Recent evidence suggests that the Far Eastern Curlew has undergone a significant decline over the past 20 years. Drivers of this decline are likely due to habitat loss, human disturbance and possibly hunting. Successful conservation of this species requires urgent collaborative action across its full geographical range, including at breeding locations, at important migration stop-over sites as well as in non-breeding areas.

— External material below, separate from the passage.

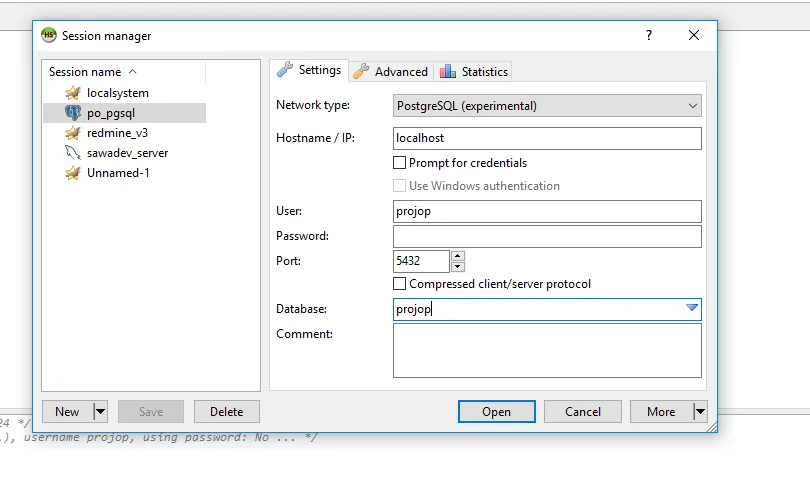Screen dimensions: 810x478
Task: Expand the Database dropdown arrow
Action: (x=692, y=308)
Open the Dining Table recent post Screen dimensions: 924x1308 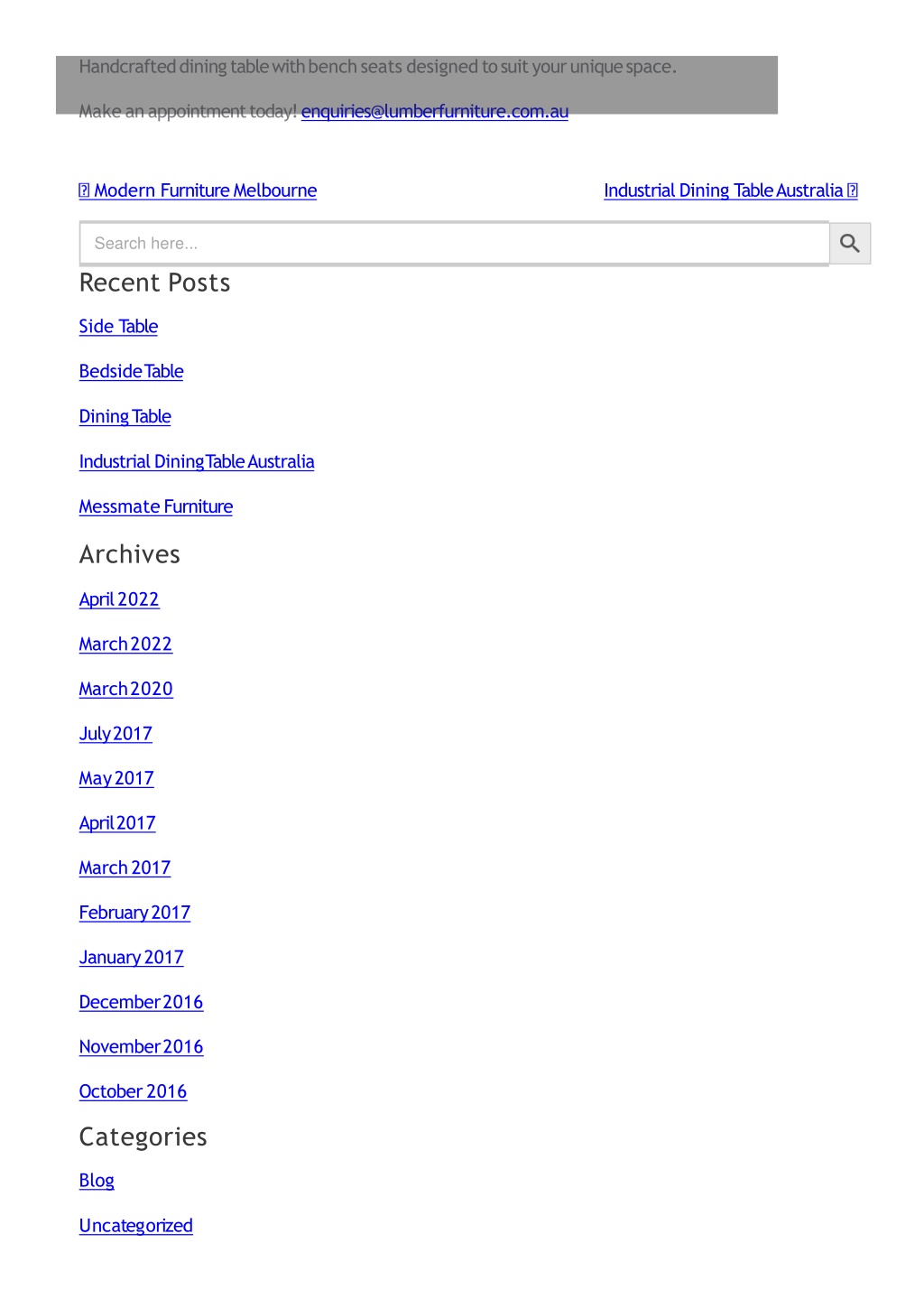[x=125, y=417]
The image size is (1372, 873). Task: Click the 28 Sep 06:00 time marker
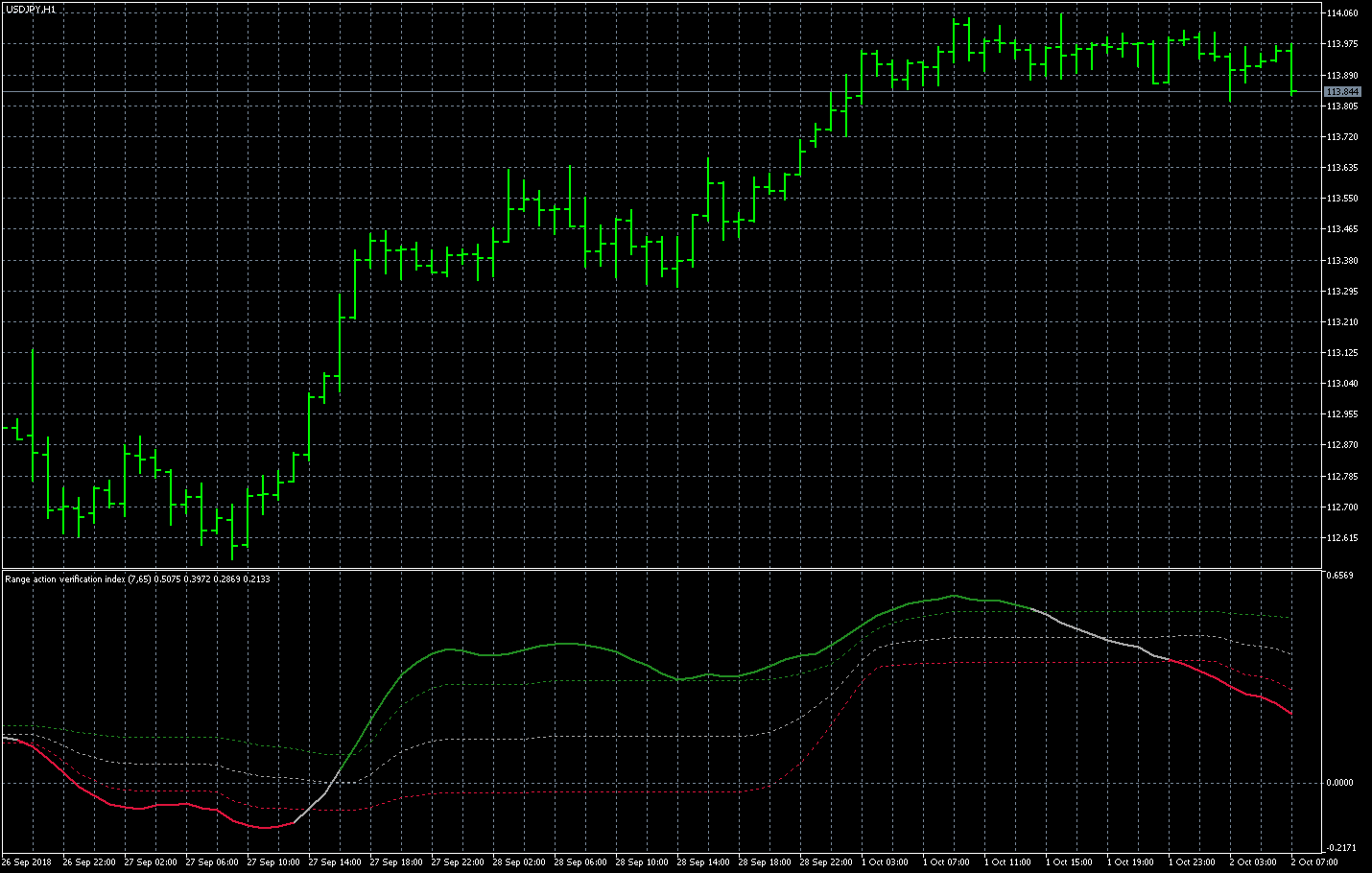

At the Eighth Meeting of Partners (MOP8) of the East Asian–Australasian Flyway Partnership in Kushiro, Japan, Australia proposed the formation of a Far Eastern Curlew Task Force. Australia sought the commitment from all Partners, including all relevant government Partners, to cooperatively develop an International Far Eastern Curlew Action Plan. The Far Eastern Curlew Task Force was officially endorsed by the Partnership in January 2015.
To restore the Far Eastern Curlew Numenius madagascariensis to a favourable conservation status and remove it from the threatened categories on the IUCN Red List.
The role of the EAAFP Far Eastern Curlew Task Force will be to:
Coordinate the development of the International Far Eastern Curlew Action Plan;
Consult and support range states on identifying specific threats and actions to support the survival of Far Eastern Curlew;
Encourage and support range states on the implementation of the Action Plan.
Task Force Chair:
Dr. Mark Carey
Migratory Species Section
Department of the Environment
TEL: +61 (0)2 6274 1873
Bio: Mark obtained his PhD at La Trobe University, Australia in 2011 where he examined the effects of investigator disturbance on the reproductive success of Short-tailed Shearwaters. He joined the Australian Government’s Department of the Environment in 2012 where he works on migratory species policy. Since joining the Department, Mark has had exposure to a wide range of international environmental agreements including Ramsar, CMS and Australia’s three migratory bird treaties with Japan, China and the Republic of Korea.